**Aim of the exercise:**
Please turn the entries below, from the line with "You are a computer-use agent. 207x177 pixels." to the line with "pyautogui.click(x=46, y=189)", into a Markdown table with the columns Row and Line, numbering each row and skipping blank lines. Leave the pictures out of the table.

**The data:**
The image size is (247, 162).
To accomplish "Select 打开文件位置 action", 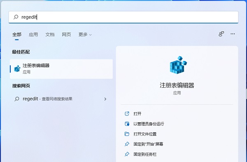I will [x=145, y=134].
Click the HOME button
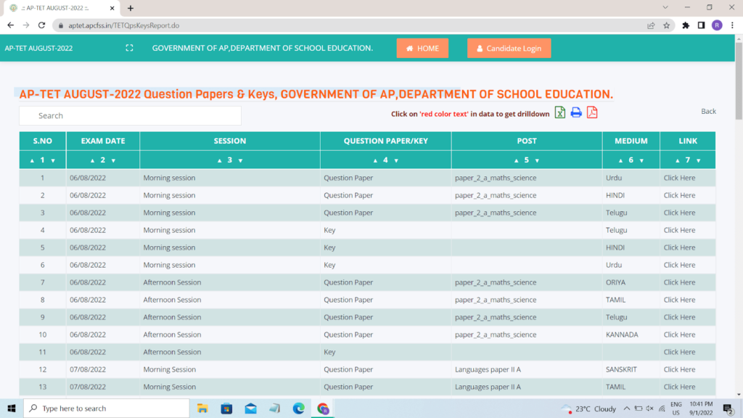 [422, 49]
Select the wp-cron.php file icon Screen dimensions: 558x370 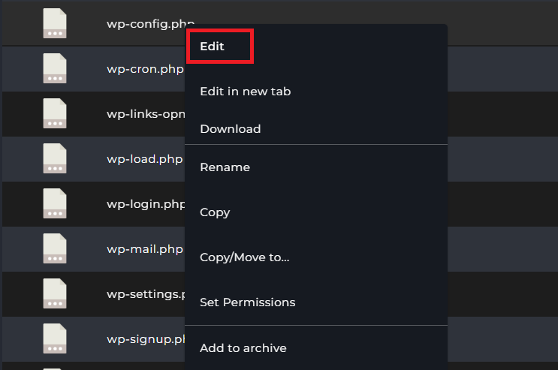[54, 68]
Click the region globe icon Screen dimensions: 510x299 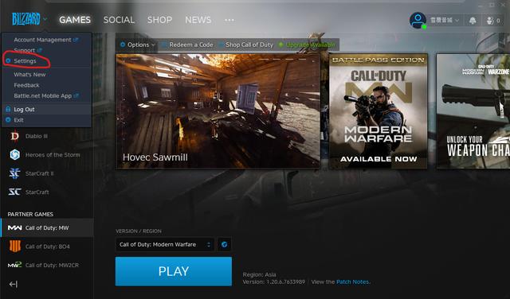224,244
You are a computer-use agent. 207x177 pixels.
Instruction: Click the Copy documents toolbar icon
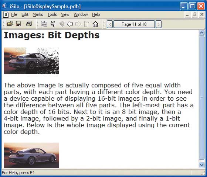point(44,24)
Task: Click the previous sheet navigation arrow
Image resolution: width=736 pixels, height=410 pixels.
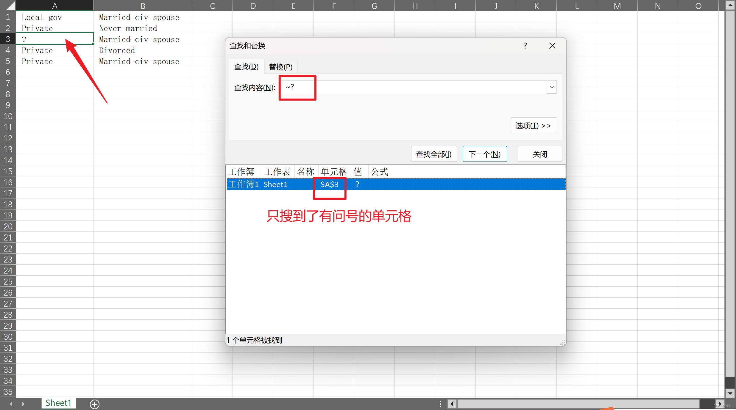Action: point(11,404)
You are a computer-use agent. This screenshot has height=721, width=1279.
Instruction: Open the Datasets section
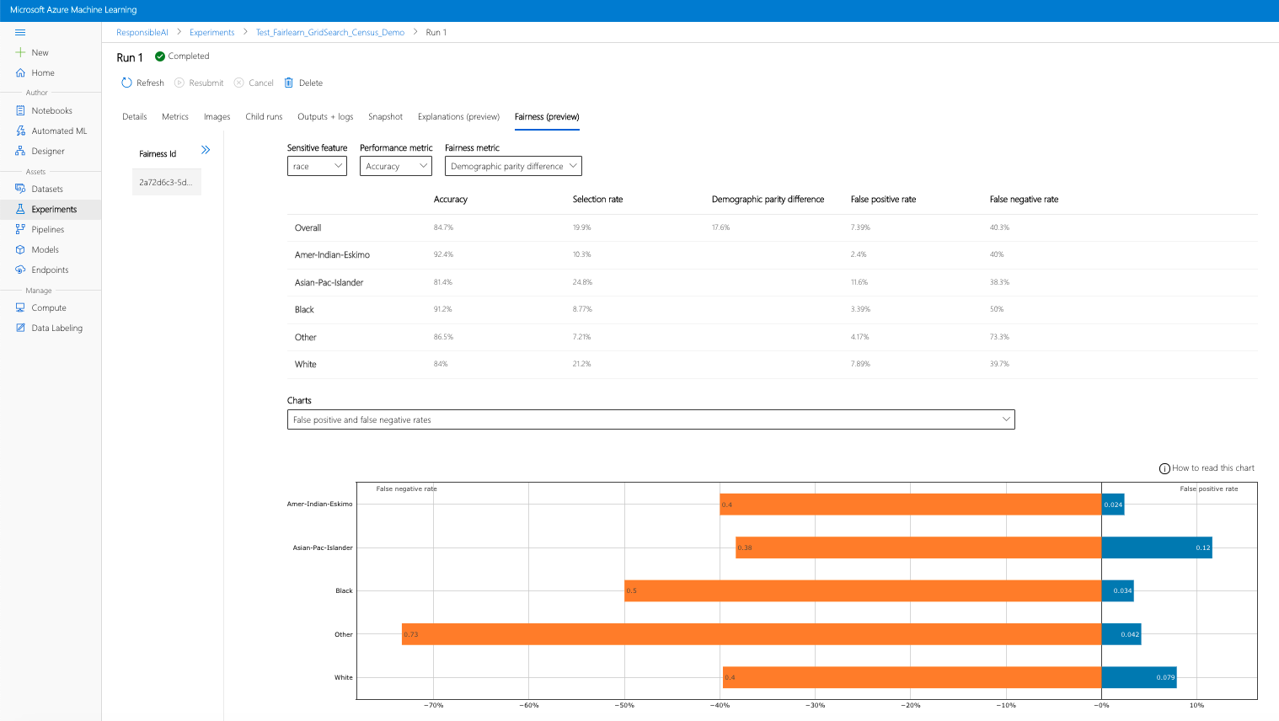pyautogui.click(x=46, y=189)
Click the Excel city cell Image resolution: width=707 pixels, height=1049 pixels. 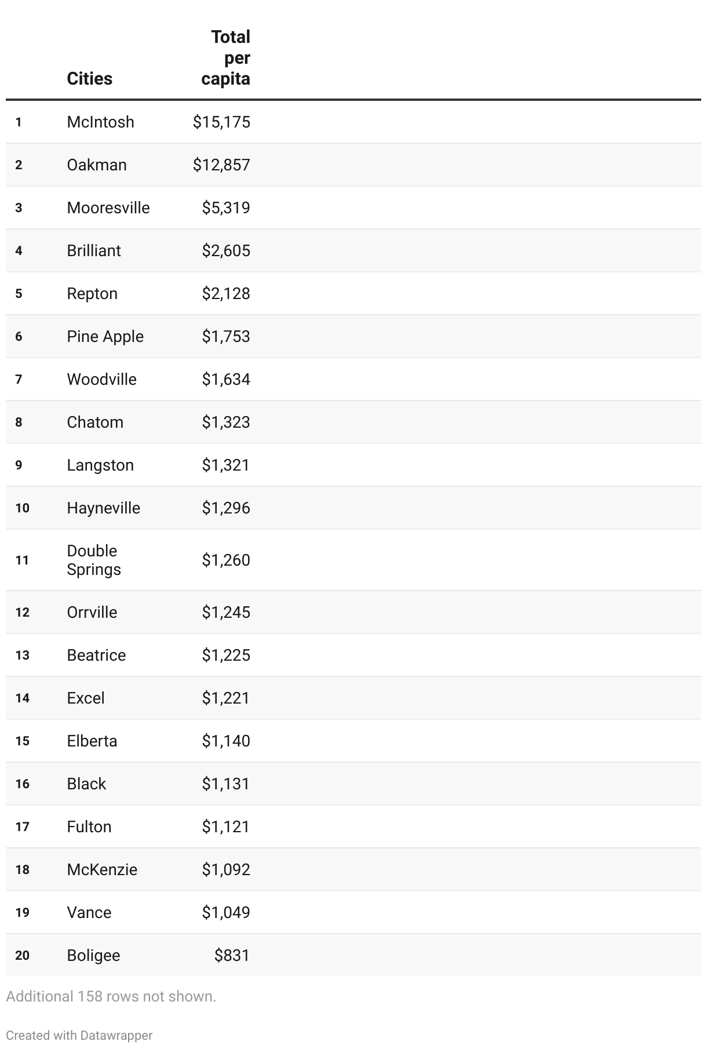point(86,698)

**The answer:**
| Row | Line |
|---|---|
| 1 | You are a computer-use agent. 207x177 pixels. |
| 2 | Instruction: Click the Copy documents toolbar icon |
| 3 | point(44,24) |
| 4 | Task: Click the previous sheet navigation arrow |
| 5 | Image resolution: width=736 pixels, height=410 pixels. |
| 6 | Action: point(11,404) |
| 7 | You are a computer-use agent. This screenshot has height=721, width=1279. |
| 8 | Instruction: Open the Datasets section |
| 9 | pyautogui.click(x=46, y=189) |